The last couple of days I’ve been doing a bunch of refactoring, as I tend to do whenever I’ve reached a kind of plateau on what I’m working on. It’s always good, once things work, to go back and improve the design.
I try to write tests before I write code, so that I’m guaranteed to have tests for every feature. I can run those tests at will to make sure my code works. If I couldn’t do that, I’d be much more reluctant to change anything once the code works, for fear I’ll break something important but not really know it until it’s too late.
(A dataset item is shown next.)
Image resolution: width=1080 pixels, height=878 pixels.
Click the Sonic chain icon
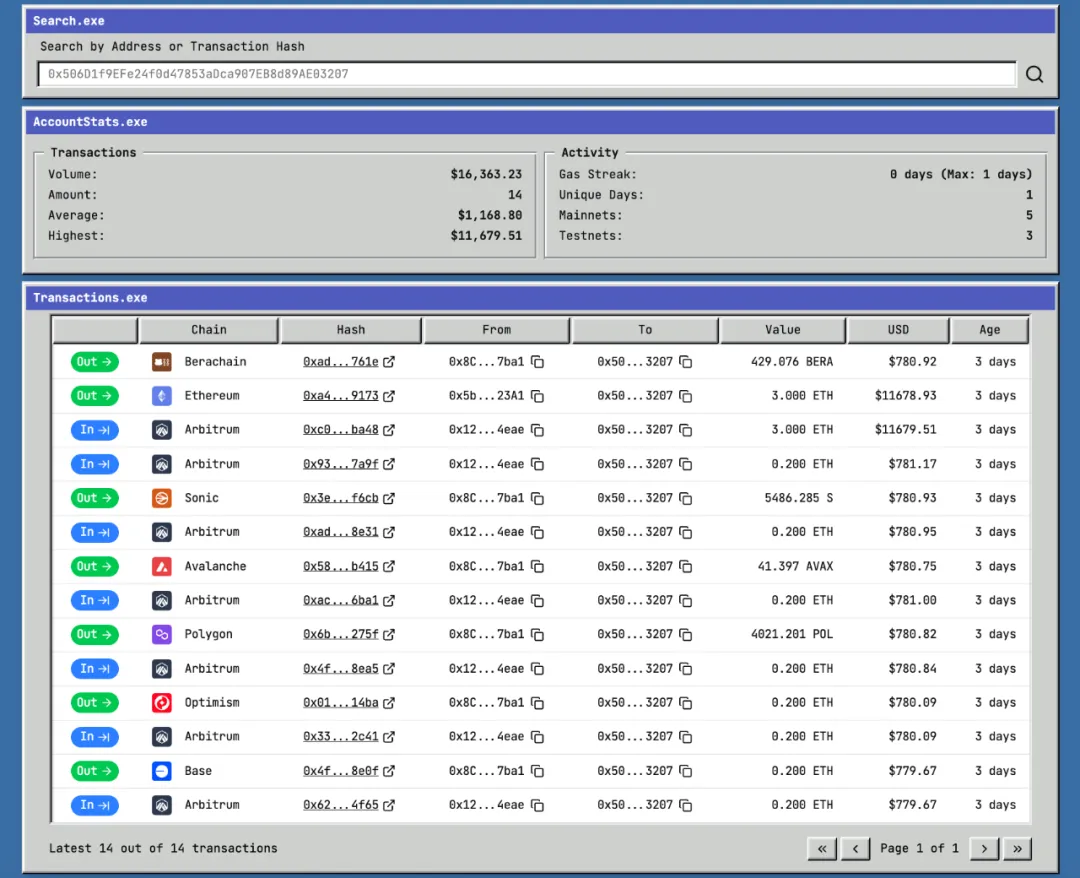(162, 498)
But it’s funny how old habits – like pressing F5 in Visual Studio 2005 every time I made a change, just to make sure the app still compiled and worked ok – die hard. Really hard. After I made all these changes in my Rails app, my first instinct was to “run” it and make sure nothing broke. Because Ruby does not have a compilation phase, one typo in a local variable name can go undetected until runtime.
Then I remembered my tests and realized I can just run all my tests to make sure that the app still does what I want it to do:
/dev/app$ rake
All my tests still passed, and it felt great.
Now, I’m not egomaniacal enough to believe that I have perfect test coverage, so I still fired up script/server and manually put the app through its paces. But knowing that the full regressions suite passed made a big difference when it came time to pull the trigger and check in all of my changes.
I’m probably in the minority, here. I know that writing tests is not something everyone does, and writing tests first is less common still.
I’m curious to know what you all do. Does running your app in a browser feel sufficient for you? Do you write tests? Do you wish you wrote tests? If so, what stops you?